“Çağdaş Küresel medeniyet Anlamı/Gelişimi / Konumu

 

Ş.Teoman Duralı’nın yukarıdaki üst-başlık altında “Çağdaş Küreselleştirilen İngiliz-Yahudi Medeniyeti”isimli kitabının (dergâh yayınları) başlarından birkaç yerden yapacağım alıntılamalar oluşturacak bu yazıyı.

“(…) ‘Küreselleşme’ modernlikten kopuş olmayıp, süreklilik arzeden ileri bir modernleşmedir. Liberal / kapitalist / demokratik sistemin tüm dünyaya egemen olmaya başlaması yeni anlayış ve kavramları da beraberinde getirdi: İnsan hakları, sivil toplum, sekülarizm, ferde öncelik ve refah. (…) Din dışı Batı Avrupa medeniyeti ‘aklı’ eşsiz kılmıştı. ‘Küreselleşme’ bu kavramları daha ilerilere götürmektedir.

Ülkemizde fikir hareketlerinin cılızlığı, felsefî düşüncenin Batı aktarmacılığına dayandığı günümüzde, Teoman Duralı milli kimliğimizi ve düşünce dünyamızı yeniden inşa etme cehdi içindedir.(…)” (SUNUŞ’tan, s.5)

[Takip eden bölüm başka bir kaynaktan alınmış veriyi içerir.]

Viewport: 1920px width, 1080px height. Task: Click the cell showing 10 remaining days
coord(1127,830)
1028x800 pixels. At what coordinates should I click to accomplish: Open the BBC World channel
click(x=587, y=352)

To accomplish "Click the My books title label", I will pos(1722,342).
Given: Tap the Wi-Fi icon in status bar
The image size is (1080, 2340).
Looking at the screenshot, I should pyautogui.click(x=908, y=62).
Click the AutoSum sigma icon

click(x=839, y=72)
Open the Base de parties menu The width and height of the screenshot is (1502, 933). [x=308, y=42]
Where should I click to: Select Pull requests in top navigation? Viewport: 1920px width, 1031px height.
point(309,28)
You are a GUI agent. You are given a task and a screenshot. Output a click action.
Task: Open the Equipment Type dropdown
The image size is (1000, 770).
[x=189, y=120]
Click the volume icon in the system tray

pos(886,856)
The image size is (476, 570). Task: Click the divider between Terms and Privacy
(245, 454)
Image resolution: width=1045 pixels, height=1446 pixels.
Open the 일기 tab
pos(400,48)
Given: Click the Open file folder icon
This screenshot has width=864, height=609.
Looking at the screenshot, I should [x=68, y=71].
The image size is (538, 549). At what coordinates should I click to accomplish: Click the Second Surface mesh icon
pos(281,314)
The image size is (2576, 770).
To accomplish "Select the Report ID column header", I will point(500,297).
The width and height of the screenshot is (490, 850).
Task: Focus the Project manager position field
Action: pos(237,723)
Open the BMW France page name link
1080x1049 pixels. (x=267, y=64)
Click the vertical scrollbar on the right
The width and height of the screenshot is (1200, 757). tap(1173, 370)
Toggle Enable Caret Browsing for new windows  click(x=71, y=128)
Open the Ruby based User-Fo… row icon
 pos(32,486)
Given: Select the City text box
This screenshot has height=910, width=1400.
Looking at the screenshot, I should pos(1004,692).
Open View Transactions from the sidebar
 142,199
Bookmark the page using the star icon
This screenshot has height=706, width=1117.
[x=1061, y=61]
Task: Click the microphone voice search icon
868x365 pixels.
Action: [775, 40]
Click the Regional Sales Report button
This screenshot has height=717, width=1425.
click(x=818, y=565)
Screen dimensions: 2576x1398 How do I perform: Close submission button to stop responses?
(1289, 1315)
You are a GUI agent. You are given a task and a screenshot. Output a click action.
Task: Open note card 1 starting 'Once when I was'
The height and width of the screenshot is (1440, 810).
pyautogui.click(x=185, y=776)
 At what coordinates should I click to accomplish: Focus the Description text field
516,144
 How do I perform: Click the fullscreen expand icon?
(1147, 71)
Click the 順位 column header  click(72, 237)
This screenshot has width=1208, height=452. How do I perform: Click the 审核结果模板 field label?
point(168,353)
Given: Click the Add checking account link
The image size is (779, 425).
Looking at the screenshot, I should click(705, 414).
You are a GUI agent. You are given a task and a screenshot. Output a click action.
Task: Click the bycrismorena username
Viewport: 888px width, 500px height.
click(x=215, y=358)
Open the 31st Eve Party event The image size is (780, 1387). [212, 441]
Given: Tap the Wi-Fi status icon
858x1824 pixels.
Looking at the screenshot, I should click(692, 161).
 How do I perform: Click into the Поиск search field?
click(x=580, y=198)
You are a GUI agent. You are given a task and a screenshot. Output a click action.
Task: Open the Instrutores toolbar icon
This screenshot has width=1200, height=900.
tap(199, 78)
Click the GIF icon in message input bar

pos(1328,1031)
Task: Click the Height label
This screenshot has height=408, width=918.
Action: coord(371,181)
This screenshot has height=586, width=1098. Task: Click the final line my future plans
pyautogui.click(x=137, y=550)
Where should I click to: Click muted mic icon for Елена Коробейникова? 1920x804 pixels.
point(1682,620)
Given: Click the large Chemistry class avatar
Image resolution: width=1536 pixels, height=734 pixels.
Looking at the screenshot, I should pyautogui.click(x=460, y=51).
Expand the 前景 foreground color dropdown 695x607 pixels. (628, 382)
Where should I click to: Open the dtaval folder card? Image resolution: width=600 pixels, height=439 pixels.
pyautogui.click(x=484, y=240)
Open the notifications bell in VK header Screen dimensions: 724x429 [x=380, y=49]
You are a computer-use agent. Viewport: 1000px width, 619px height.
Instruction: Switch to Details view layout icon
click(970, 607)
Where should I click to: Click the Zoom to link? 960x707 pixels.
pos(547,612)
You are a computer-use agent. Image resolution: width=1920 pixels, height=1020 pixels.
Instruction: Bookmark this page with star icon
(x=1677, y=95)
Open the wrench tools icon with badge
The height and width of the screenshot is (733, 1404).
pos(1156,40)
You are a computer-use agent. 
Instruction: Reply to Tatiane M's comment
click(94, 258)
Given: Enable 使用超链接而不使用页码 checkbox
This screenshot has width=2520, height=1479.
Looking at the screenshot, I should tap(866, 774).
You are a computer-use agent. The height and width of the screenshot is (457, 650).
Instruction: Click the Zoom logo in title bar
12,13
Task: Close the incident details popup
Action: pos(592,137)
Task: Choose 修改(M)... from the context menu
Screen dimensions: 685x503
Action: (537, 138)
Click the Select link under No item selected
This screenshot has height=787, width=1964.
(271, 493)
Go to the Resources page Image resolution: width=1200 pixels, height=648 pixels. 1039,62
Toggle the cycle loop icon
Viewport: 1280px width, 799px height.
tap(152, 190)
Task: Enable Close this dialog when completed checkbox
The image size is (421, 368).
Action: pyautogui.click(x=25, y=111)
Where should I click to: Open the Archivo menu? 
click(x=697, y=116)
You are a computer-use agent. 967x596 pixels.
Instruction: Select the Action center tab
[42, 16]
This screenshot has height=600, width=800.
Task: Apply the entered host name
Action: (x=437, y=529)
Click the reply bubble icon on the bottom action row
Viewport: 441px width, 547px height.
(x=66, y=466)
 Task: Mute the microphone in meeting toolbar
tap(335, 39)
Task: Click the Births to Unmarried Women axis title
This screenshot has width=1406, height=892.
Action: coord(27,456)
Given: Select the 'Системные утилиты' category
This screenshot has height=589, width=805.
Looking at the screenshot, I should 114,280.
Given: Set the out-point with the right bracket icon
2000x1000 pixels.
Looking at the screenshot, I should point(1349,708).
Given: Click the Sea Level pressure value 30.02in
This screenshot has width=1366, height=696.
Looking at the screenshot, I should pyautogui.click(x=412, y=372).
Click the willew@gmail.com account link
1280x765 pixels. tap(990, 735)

“Tarihte ilk defa yeryüzünün dörtbir yanında hayatı etkileyip belirleyen bir medeniyet olayıyla karşı karşıyayız; hattâ iç içeyiz, demek daha yerinde olur.(…) Kâh Batı,kâh Avrupa…zaman zaman da çağdaş diyoruz. (…) Oysa bizim burada gereksediğimiz, medeniyete alem (işaret) olacak deyimdir. (…) Tektanrılı Vahiy dinlerinin ilki Yahudiliktir; ana örneğiniyse İslâm teşkil eder. (…) Yapısal özellikleri yüzünden Katolikliğe yaslanmış Hristiyan Ortaçağ Avrupa medeniyeti kendi toplumsal ve siyasal bünyesinde benzersiz çalkantılar ile çatışmalara, tam manâsıyla bir cedel sürecine sahne olmuştur. (…) Yeniçağ dindışı Batı Avrupa medeniyeti, Hristiyan Ortaçağ medeniyetinin tabiî uzvî (organik) uzantısı, devamı yahut türevi olarak değil, öncelik ve özellikle Ruhban ile Ruhban olmayan zümreler arasındaki yeğin çekişmenin sonucunda ona tepki şeklinde vücut bulmuştur. (…)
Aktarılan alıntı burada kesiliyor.